Letters to Nature

Nature 430, 666-669 (5 August 2004) | doi:10.1038/nature02706; Received 1 March 2004; Accepted 28 May 2004

The avian nature of the brain and inner ear of Archaeopteryx

Patricio Domínguez Alonso1, Angela C. Milner2, Richard A. Ketcham3, M. John Cookson5 & Timothy B. Rowe4

  1. Departamento de Paleontologia, Universidad Complutense de Madrid, Ciudad Universitaría, 28040 Madrid, Spain
  2. Department of Palaeontology, The Natural History Museum, Cromwell Road, London SW7 5BD, UK
  3. High-resolution X-ray CT Facility,
  4. Department of Geological Sciences, 1 University Station C1110, University of Texas at Austin, Austin, Texas 78712, USA
  5. University of Hertfordshire, Hatfield, Herts AL10 9AB, UK

Correspondence to: Angela C. Milner2 Email: A.Milner@nhm.ac.uk

Archaeopteryx, the earliest known flying bird (avialan) from the Late Jurassic period, exhibits many shared primitive characters with more basal coelurosaurian dinosaurs (the clade including all theropods more bird-like than Allosaurus)1, such as teeth, a long bony tail and pinnate feathers2. However, Archaeopteryx possessed asymmetrical flight feathers on its wings and tail, together with a wing feather arrangement shared with modern birds.
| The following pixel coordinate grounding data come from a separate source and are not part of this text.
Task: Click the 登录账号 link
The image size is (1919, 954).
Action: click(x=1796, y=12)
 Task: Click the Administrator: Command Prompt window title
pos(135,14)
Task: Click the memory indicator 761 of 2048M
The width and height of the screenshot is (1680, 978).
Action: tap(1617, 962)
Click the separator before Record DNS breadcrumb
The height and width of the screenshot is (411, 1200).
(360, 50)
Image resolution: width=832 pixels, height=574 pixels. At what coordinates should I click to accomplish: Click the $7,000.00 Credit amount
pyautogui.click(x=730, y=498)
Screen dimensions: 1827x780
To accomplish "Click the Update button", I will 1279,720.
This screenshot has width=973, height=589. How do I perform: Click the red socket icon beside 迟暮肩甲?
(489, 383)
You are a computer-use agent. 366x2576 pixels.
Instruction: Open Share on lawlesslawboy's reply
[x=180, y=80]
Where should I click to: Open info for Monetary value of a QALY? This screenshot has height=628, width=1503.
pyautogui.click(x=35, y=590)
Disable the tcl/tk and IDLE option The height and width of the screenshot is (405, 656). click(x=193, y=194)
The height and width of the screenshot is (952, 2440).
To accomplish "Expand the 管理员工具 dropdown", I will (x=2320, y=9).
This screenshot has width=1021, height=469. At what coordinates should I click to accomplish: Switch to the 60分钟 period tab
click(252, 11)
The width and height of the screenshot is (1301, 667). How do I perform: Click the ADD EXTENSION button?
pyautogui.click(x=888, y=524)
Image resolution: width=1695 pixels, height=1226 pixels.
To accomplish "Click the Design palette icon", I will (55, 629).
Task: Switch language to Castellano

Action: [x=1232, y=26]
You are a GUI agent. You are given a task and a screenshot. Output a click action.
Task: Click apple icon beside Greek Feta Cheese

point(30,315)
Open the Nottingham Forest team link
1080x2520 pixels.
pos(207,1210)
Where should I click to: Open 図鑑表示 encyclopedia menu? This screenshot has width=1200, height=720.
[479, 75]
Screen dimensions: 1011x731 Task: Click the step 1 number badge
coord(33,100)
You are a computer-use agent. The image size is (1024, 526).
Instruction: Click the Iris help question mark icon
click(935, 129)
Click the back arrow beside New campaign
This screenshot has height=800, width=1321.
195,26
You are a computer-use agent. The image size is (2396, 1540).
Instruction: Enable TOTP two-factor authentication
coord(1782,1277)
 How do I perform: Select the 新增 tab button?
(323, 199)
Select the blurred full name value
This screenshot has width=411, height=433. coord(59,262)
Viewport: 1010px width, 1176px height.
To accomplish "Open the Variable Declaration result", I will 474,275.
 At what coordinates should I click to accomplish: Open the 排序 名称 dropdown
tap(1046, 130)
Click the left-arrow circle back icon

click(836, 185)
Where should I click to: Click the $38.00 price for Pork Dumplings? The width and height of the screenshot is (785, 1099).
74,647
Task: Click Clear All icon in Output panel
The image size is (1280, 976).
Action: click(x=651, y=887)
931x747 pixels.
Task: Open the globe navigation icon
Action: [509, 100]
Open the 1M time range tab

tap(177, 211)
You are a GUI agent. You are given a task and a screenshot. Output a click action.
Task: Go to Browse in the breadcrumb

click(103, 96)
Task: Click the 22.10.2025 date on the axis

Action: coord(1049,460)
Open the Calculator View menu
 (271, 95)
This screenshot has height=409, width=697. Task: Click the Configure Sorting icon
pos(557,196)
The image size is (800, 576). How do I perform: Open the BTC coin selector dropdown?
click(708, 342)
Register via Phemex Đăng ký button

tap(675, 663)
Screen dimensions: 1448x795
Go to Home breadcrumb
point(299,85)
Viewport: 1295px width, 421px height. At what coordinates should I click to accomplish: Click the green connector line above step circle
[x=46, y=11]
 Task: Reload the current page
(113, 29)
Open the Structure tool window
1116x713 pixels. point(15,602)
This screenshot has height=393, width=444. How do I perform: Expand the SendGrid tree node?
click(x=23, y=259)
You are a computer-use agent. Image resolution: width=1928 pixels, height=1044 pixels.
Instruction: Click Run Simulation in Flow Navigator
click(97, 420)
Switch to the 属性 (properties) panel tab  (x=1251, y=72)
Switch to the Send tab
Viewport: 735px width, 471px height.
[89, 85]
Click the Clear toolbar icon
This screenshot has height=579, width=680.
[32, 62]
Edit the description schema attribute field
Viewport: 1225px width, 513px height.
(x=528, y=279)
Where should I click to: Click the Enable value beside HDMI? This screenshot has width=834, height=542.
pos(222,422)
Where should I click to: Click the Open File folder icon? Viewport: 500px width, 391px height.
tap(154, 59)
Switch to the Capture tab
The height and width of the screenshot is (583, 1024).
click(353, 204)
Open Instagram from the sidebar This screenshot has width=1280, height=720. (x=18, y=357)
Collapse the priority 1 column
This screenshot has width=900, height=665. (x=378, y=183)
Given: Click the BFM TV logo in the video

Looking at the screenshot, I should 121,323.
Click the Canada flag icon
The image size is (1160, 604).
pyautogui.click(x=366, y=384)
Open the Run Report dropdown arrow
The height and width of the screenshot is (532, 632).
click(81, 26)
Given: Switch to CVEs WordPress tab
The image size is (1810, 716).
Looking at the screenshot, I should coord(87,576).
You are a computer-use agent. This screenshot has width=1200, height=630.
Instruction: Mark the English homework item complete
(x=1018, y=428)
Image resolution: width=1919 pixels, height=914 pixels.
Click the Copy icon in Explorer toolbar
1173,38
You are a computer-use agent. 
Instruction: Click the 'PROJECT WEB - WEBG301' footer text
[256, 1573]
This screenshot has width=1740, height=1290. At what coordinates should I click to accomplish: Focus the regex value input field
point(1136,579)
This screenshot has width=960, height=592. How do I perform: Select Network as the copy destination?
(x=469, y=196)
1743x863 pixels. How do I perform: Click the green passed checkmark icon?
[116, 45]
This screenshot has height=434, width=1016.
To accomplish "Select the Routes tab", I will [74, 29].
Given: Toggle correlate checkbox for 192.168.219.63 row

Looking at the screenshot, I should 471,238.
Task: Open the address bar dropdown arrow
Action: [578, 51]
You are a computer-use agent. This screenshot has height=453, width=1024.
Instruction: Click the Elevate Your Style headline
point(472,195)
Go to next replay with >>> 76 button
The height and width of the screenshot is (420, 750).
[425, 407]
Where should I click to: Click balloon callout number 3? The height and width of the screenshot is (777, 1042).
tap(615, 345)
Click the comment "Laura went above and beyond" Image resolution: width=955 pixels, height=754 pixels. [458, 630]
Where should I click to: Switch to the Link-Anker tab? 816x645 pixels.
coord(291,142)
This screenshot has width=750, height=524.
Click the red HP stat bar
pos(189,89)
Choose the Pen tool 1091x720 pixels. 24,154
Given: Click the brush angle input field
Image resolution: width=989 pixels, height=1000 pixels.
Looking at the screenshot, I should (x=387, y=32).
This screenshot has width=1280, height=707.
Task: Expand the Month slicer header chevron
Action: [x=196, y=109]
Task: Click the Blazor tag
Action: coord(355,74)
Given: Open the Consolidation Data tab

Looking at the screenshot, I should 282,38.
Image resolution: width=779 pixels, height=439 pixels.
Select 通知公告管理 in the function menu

This suggests some degree of powered flight capability3 but, until now, little was understood about the extent to which its brain and special senses were adapted for flight. We investigated this problem by computed tomography scanning and three-dimensional reconstruction of the braincase of the London specimen of Archaeopteryx. Here we show the reconstruction of the braincase from which we derived endocasts of the brain and inner ear. These suggest that Archaeopteryx closely resembled modern birds in the dominance of the sense of vision and in the possession of expanded auditory and spatial sensory perception in the ear. We conclude that Archaeopteryx had acquired the derived neurological and structural adaptations necessary for flight. An enlarged forebrain suggests that it had also developed enhanced somatosensory integration with these special senses demanded by a lifestyle involving flying ability4.